Ce qui se passe en Italie devrait être regardé de prés. La démission du chef du gouvernement Mario Draghi fait entrer la péninsule dans un espace d’incertitudes mais elle est tout autant révélatrice que potentiellement annonciatrice : révélatrice de ce qui se joue dans nombre de pays européens sur fond de guerre en Ukraine, d’inflation et de crise énergétique ; potentiellement annonciatrice de ce qui pourrait surgir à brève échéance dans d’autres démocraties du vieux continent, à commencer par la France.
L’Italie est au demeurant un étonnant sismographe qui relève souvent les mouvements souterrains des géologies politiques futures : après tout Berlusconi précéda Trump, Matteo Renzi y fut un éphémère Emmanuel Macron avant l’heure, les populismes de gauche, de droite et d’ailleurs s’y engouffrèrent dans la pénétrante du pouvoir…
Le Président Matarella, en annonçant la convocation pour l’Automne de nouvelles élections, se voit contraint d’ouvrir une boîte de Pandore dont il ne maitrise, bien évidemment, nullement les effets.

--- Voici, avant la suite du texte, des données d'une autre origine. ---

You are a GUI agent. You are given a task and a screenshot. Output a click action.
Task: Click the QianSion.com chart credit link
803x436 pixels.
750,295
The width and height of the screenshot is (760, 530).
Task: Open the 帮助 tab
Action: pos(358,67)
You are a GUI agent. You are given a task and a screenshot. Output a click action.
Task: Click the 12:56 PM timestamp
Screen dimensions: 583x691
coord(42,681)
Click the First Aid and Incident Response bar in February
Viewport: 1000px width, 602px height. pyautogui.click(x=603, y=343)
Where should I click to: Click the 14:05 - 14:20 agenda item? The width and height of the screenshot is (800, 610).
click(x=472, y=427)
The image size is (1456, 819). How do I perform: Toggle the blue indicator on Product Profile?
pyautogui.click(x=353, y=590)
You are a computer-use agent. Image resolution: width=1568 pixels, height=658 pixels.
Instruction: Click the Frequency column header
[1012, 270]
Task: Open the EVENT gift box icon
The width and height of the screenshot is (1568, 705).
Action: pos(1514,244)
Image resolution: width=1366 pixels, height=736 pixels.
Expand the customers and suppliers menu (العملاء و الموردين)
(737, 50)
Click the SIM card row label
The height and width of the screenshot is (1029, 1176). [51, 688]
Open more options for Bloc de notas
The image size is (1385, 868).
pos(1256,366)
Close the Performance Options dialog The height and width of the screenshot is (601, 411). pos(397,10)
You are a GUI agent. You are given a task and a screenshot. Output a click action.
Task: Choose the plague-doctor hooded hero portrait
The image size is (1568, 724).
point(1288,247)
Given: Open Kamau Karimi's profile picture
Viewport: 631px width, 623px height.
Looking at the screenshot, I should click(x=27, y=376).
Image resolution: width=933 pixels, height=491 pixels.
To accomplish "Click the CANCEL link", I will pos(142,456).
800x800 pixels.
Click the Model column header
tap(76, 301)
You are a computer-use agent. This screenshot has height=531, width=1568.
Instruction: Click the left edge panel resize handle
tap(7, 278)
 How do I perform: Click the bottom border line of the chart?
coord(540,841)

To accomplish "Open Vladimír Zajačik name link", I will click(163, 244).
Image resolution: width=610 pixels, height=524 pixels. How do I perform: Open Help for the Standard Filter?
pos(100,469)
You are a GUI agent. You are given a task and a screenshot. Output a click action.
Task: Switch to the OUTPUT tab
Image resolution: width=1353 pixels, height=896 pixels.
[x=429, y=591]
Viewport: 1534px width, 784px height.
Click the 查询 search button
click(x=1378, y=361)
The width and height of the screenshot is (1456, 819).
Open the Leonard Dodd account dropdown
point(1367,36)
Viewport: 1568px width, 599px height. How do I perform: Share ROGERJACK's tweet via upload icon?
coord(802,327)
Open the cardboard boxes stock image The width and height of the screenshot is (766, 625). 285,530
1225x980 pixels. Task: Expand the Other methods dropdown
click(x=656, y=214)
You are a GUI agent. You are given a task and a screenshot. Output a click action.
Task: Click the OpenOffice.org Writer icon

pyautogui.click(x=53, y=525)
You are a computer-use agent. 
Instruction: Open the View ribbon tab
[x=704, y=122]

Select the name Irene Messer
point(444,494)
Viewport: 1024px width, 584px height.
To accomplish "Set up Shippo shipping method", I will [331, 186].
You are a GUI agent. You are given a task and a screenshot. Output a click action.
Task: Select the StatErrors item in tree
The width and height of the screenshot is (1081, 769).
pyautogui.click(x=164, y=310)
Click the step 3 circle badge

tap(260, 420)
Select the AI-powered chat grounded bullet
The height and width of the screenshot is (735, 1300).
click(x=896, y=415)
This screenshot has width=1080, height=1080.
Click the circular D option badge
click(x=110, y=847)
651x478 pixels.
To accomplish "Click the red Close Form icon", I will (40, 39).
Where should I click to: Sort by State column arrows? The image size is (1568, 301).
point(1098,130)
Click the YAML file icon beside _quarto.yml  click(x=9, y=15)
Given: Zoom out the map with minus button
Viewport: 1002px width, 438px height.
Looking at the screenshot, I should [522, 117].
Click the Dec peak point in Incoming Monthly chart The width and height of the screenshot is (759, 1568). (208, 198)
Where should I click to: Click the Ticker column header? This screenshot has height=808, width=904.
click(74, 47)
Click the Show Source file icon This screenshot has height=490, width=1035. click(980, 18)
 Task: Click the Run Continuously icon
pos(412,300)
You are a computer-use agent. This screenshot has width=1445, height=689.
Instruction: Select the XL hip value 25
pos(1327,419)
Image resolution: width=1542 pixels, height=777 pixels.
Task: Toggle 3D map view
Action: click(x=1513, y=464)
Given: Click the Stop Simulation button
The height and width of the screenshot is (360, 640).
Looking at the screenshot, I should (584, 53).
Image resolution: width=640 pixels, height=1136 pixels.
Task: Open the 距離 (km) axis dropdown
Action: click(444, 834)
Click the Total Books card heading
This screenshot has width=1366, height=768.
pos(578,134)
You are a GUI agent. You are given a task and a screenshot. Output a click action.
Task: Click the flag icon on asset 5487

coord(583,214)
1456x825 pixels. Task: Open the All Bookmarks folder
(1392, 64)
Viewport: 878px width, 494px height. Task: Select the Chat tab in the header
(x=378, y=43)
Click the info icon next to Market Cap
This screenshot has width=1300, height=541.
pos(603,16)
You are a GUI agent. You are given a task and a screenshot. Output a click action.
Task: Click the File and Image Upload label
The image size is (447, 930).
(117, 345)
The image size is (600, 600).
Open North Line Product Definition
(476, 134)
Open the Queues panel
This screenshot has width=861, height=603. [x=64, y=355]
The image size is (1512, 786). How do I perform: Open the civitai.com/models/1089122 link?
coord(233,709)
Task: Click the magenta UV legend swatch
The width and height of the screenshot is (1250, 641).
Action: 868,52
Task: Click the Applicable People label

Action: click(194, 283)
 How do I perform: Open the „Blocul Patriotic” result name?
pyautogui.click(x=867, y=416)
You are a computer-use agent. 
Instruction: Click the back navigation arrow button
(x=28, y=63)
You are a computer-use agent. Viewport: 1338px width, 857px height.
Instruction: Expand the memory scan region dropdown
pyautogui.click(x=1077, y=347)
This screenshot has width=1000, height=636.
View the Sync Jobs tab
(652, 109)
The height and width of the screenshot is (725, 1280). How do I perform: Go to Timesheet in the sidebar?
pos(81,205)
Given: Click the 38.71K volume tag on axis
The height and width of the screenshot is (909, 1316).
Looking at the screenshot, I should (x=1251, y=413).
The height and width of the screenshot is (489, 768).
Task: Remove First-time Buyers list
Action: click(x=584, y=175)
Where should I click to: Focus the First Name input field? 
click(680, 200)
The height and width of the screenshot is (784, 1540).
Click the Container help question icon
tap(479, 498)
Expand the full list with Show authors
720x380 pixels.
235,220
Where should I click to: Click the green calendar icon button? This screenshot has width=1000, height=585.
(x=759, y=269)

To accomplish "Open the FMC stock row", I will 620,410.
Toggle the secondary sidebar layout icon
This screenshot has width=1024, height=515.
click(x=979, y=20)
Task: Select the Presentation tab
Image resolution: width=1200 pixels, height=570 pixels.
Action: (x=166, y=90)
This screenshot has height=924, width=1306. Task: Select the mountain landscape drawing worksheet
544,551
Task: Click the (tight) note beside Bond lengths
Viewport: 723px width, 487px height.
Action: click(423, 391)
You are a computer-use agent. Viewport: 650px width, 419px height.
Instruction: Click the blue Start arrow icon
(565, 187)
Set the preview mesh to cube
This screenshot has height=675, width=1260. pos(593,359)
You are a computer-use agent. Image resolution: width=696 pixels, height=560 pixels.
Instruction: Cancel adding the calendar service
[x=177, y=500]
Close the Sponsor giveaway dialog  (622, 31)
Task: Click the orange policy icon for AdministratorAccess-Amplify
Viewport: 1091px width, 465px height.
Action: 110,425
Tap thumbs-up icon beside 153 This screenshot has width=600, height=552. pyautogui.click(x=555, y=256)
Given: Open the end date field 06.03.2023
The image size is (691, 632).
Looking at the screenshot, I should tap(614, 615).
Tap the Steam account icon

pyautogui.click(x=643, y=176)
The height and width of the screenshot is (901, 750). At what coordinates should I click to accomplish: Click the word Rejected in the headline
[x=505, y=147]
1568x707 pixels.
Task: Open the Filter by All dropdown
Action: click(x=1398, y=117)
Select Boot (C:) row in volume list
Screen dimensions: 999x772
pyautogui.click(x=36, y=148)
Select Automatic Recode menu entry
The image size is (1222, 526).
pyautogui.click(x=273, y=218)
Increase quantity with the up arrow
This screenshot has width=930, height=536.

Au vu des sondages, la coalition de droite réunissant le parti de Monsieur Berlusconi Forza Italia, celui de Monsieur Salvini la Lega et la formation de droite nationale de Madame Meloni pourrait l’emporter en septembre prochain, avec un avantage certain pour cette dernière placée en tête à ce stade par la plupart des projections électorales. Ce serait là, à coup sûr, non seulement un coup de tonnerre dans les cieux de l’Union européenne mais également l’amorce d’un tournant : cela signifierait qu’une ligne clairement euro-critique pourrait s’installer à Rome au moment même où les Erynies, ces déesses grecques de la malédiction et de la vengeance, du conflit ukrainien allongent leurs ombres de manière inquiétante sur la vie sociale et économique du vieux continent.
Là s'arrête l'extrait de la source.